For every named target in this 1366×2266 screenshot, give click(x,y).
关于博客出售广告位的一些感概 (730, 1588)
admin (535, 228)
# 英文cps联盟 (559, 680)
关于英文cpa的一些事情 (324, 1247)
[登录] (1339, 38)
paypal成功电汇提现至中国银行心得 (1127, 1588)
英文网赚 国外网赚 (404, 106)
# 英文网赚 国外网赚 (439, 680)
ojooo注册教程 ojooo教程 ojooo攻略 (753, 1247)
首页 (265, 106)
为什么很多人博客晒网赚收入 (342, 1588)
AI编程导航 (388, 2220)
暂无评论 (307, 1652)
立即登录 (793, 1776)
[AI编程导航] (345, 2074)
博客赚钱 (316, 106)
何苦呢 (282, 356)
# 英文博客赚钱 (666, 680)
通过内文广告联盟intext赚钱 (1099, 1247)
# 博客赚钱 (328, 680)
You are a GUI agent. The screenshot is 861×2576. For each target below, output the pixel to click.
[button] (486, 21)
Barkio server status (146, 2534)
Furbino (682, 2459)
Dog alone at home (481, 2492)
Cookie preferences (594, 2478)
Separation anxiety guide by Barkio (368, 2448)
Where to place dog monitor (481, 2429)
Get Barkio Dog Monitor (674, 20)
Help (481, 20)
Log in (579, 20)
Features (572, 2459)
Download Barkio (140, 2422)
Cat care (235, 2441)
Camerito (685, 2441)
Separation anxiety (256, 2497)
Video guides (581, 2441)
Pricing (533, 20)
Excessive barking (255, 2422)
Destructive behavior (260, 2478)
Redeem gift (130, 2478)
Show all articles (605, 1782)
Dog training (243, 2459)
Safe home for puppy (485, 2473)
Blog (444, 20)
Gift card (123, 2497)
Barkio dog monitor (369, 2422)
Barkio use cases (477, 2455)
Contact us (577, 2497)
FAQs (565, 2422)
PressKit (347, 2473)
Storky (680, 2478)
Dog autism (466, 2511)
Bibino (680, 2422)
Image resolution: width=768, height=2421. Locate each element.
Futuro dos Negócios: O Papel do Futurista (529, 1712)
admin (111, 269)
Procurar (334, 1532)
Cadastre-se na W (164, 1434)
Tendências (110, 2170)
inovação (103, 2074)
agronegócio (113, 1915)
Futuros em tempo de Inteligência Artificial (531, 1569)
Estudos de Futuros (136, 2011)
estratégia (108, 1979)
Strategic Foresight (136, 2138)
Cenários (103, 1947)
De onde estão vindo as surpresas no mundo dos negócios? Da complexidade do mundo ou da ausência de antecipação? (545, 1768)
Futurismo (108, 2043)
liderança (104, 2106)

------------------------------------

To do.
Give only the number of lines in the material above where the string "Barkio" appears.

Task solution.
6